Items stored from a collection
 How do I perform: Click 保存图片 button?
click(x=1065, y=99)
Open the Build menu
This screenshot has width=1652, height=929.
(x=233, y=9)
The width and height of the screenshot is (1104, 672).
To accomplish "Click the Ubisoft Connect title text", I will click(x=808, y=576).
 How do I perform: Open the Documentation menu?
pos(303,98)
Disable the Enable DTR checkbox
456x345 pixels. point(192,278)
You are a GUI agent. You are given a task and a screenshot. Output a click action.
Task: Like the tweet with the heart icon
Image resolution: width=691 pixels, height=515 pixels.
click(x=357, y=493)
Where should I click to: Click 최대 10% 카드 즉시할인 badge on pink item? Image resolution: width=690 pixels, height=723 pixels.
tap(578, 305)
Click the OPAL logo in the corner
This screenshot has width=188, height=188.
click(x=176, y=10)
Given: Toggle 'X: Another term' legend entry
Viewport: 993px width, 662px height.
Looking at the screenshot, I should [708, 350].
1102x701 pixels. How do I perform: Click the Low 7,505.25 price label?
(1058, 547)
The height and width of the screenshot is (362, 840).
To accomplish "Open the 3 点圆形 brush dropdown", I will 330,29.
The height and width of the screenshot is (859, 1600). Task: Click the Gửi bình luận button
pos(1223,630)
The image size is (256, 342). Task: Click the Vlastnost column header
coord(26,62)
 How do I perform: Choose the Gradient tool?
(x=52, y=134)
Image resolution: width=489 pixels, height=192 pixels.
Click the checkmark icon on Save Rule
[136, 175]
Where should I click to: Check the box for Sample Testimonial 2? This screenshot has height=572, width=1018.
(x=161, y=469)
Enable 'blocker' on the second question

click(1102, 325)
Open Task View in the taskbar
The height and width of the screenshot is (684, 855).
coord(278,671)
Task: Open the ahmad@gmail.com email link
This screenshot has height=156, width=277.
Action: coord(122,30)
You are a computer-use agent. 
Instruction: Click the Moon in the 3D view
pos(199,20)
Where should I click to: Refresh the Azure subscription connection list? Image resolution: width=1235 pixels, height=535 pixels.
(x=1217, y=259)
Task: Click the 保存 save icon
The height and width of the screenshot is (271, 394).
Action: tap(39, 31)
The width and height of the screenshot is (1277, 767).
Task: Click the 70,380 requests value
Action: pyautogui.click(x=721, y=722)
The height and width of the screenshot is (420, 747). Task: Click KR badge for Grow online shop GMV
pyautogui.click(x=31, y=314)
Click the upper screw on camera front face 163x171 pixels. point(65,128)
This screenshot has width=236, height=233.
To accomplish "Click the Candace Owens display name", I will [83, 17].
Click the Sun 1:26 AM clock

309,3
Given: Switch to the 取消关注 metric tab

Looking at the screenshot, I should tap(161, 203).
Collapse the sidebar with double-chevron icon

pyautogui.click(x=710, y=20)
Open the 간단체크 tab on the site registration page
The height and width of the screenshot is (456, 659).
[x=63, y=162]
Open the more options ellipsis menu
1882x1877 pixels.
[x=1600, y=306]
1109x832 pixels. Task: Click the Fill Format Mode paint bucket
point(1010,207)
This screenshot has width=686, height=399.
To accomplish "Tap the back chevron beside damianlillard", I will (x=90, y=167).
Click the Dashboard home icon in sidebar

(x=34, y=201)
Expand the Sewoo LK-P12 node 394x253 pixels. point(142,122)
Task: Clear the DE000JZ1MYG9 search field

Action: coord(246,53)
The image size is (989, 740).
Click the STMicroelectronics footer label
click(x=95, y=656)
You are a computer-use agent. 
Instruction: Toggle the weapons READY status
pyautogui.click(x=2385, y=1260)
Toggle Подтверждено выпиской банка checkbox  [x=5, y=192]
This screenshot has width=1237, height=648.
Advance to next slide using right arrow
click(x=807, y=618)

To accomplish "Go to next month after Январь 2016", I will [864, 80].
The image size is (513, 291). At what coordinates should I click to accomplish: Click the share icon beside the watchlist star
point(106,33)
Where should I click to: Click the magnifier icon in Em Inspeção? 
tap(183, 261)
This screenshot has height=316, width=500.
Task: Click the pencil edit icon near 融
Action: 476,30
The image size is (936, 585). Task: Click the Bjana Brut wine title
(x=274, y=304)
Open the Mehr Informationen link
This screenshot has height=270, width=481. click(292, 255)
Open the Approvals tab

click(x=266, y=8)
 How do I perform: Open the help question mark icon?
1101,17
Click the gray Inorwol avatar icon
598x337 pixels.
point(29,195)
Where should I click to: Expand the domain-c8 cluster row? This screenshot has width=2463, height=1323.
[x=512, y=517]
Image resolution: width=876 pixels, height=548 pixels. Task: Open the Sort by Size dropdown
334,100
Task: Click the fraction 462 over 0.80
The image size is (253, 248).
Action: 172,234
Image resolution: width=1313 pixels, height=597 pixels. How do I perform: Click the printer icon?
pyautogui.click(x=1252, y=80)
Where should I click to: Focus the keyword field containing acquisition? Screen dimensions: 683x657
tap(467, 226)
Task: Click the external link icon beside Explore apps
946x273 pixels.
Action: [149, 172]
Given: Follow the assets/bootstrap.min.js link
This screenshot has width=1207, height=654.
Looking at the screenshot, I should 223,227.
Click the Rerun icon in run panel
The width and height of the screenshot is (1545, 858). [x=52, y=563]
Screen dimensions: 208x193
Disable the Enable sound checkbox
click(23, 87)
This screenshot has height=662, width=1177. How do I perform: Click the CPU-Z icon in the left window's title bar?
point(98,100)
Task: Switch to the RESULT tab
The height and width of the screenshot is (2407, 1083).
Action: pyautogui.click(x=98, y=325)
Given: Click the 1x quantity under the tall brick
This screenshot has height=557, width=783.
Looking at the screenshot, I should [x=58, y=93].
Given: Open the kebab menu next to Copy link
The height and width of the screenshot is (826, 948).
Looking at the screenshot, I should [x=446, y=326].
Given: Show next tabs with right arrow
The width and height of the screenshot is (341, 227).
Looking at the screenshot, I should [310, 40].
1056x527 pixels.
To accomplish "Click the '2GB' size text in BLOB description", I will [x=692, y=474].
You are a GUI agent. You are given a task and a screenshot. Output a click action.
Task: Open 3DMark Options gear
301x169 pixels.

• **Exercise directions**:
Please show each line of the items above that contains the word "will".

• **Written reply**:
To accomplish "Click the Ubisoft Connect title text", I will click(x=808, y=576).
To accomplish "Open the 3 点圆形 brush dropdown", I will 330,29.
To accomplish "Click the Candace Owens display name", I will [83, 17].
To accomplish "Tap the back chevron beside damianlillard", I will (x=90, y=167).
To accomplish "Go to next month after Январь 2016", I will [864, 80].
To accomplish "Click the '2GB' size text in BLOB description", I will [x=692, y=474].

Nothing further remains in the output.